A psychologist, who has worked with children in Bristol’s secure estate and pupil referral units, says the way England treats struggling children makes them believe they’re destined for failure.

Illustration of an individual sitting at a desk with head in hands, and a door with bars visible in the background.

Illustration: Chris Bagley

Opinion

Imagine this: a student – let’s call him Mark – starts finding school hard to navigate.

Maybe it’s the curriculum or academic pressure. Or social challenges, mental health, an unstable home environment, poverty, trauma, abuse.

It’s often multiple adverse factors, having a cumulative impact on a child’s capacity to cope. 

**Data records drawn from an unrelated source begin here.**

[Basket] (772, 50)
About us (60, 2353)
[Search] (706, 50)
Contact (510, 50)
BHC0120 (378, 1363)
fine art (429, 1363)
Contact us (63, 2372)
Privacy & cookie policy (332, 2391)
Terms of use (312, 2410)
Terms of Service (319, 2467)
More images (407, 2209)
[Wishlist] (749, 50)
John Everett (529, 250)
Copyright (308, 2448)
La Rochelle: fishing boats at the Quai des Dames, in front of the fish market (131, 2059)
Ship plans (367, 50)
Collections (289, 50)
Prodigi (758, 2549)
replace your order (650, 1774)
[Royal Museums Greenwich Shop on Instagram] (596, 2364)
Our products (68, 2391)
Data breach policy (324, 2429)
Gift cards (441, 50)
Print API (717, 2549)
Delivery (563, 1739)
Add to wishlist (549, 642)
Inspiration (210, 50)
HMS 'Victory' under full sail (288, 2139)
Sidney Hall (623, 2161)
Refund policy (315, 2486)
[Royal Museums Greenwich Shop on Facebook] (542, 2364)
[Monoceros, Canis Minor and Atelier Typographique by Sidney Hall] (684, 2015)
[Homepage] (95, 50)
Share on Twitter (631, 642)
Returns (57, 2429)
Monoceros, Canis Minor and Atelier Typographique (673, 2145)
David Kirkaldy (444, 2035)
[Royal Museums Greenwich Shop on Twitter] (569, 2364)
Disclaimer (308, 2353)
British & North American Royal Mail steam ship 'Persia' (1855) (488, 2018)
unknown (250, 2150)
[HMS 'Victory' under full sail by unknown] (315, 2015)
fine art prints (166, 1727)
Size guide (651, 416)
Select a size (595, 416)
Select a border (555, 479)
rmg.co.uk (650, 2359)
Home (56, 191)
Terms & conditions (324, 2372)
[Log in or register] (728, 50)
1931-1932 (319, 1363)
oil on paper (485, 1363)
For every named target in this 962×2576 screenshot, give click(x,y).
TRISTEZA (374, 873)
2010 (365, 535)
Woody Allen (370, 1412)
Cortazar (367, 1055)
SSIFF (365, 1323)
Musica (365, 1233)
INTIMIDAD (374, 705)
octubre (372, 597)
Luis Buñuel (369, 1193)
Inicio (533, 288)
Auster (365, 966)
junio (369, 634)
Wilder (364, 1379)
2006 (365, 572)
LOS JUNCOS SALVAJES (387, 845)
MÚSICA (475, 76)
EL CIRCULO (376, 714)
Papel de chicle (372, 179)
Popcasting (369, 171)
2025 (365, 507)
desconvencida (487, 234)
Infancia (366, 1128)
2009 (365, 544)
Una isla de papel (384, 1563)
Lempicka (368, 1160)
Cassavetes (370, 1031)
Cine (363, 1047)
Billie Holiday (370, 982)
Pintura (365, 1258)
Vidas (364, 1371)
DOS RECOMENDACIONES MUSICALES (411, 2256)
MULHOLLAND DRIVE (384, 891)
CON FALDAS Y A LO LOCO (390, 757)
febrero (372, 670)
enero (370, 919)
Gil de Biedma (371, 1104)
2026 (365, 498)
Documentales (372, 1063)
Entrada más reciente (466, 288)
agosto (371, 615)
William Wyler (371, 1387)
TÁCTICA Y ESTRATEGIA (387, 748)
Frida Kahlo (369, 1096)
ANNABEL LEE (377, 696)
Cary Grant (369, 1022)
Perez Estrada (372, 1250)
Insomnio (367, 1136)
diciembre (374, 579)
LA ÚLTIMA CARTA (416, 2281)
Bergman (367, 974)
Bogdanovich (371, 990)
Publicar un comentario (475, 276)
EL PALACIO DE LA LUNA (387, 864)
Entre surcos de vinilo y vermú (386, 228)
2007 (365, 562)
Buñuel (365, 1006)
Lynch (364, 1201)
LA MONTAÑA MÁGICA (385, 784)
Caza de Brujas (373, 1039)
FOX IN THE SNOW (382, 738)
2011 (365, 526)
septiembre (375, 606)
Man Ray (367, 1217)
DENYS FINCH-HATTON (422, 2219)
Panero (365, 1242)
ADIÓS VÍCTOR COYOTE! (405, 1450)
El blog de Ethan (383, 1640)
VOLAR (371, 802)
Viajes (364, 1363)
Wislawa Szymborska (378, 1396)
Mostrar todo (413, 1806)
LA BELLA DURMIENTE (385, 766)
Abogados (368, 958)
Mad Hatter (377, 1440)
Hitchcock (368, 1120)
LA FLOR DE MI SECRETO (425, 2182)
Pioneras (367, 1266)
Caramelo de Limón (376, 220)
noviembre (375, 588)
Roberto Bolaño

Mark needs help. He starts ‘acting out’ by avoiding class, refusing to follow instructions or engaging in ‘persistent disruptive behaviour’.

But instead of finding out why he’s struggling and co-constructing ways forward, the school doles out ‘consequences’: detention, isolation, suspension or exclusion. There is another context where these terms are routinely employed – prisons. 

Young people like Mark are often subject to sanctions increasing in severity, eventually leading to permanent exclusion. This ostracism can be more harmful and long-lasting than a physical injury and might limit Mark’s conception of who he is and what he can be. He begins to believe he’s a ‘bad kid’ who can’t learn and is destined for failure. 

I’ve witnessed this deeply upsetting scenario countless times. 

Exclusion disproportionately affects poor children, those living in care and children from Black Caribbean, mixed white Caribbean and Gypsy, Roma and Irish Traveller backgrounds. 

Exclusions have soared in Bristol – and elsewhere in England – in recent years, with children as young as five kicked out of school. 2022/23 saw record levels of school suspension in England – 787,000, an astonishing 1 in 10 pupils – with 9,400 permanently excluded.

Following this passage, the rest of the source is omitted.